When you feel especially good and full of spring vigor, go to a local high school track and run a single mile at 4:58. Just one.

There are so many stories our of the recent marathon trial in Atlanta: The tight turns of the course, the wind, the hills, all made the 26.2 miles a difficult experience for all the runners. Molly Seidel who was competing in her debut marathon placed second in the women’s race. She was seeded 139 but showed her grit. Seidel works two jobs in Boston and has had her personal battles since running in college, but she finished strong and it is hoped she will be able to at least quit one job in order to train for Tokyo.  The inspiration carried onward when I looked at the photograph of the male runners for places 2-4, it looked like a shorter race, perhaps a 10 km road race, the three were that packed—separated by three seconds. Finishing second was an unsponsored runner, Jacob Riley, in 2:10.02, and one second back, in the last qualifying place for the male Tokyo marathon team, raced a 43-year-old.

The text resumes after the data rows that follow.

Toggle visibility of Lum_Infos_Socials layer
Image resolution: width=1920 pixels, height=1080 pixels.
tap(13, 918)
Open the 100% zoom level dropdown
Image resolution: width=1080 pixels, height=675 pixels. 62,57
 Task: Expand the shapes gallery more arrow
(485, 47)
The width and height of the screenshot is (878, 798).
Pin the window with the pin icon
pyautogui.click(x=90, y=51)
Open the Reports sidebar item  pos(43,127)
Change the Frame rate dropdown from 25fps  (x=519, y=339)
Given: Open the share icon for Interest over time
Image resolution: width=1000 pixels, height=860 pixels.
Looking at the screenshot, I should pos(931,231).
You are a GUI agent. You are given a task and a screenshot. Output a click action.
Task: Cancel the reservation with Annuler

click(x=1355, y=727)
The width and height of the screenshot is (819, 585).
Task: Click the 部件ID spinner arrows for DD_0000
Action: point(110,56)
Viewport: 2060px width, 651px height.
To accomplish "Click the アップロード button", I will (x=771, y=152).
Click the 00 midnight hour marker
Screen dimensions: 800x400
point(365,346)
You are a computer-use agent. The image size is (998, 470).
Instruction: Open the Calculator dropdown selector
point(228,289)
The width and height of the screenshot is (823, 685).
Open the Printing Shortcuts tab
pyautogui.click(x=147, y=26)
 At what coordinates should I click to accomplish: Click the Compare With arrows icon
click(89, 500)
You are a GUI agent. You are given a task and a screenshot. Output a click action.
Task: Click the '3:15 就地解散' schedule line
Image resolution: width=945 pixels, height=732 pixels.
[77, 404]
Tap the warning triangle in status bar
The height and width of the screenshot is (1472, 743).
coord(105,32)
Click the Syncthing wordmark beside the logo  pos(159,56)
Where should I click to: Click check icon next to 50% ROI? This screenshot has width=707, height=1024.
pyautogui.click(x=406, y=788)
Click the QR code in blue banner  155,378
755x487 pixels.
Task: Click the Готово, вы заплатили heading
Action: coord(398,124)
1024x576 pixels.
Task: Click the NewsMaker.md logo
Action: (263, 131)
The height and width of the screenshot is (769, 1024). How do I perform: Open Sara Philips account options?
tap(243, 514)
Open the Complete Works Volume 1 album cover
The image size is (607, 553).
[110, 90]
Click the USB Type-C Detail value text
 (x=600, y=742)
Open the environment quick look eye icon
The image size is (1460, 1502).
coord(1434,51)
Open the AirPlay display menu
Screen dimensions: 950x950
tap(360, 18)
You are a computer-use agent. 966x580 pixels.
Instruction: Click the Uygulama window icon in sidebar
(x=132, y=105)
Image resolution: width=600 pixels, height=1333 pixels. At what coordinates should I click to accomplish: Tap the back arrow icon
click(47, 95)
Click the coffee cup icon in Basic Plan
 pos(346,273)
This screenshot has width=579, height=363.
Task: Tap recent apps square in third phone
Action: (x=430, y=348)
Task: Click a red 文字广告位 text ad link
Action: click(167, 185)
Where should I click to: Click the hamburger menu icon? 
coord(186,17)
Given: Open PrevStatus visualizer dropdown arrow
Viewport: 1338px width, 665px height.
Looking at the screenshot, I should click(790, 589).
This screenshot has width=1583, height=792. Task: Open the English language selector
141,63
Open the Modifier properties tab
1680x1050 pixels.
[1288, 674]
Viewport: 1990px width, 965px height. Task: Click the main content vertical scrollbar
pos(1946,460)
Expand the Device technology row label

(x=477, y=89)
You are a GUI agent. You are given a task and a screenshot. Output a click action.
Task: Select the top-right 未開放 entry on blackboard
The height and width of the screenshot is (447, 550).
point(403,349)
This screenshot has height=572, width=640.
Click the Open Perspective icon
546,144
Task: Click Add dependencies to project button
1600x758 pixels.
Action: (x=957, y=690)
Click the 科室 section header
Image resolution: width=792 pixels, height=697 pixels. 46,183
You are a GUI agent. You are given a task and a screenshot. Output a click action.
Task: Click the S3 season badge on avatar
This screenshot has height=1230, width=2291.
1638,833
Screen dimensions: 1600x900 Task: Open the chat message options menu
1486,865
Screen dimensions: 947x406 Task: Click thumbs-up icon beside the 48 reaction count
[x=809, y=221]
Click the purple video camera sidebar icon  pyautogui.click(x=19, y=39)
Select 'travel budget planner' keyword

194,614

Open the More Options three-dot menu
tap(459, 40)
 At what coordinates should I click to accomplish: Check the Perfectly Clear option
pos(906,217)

Abdi Abdirahman was born in Somalia but moved to the United States and graduated from Tucson High School in 1995. He ran at Pima Community College, then the University of Arizona, became a citizen in 2000 and has represented the United States Olympic team in 2000, 2004, and 2008 as a 10,000-meter runner. In 2012 he withdrew during the marathon race because of a knee injury.

So much inspiration in these two races:  Seidel, who only qualified for the trail based on a half-marathon time, and Riley not even sponsored. So much accomplished, and then here comes the 43-year-old just one second behind Riley and three seconds in front of his biggest rival. Both racing at a 4:58 pace—not for a single mile, but for 26.2 over a hilly, windy course.

Ernest Hemingway defined courage as grace under pressure. What grace these three showed last week in Atlanta.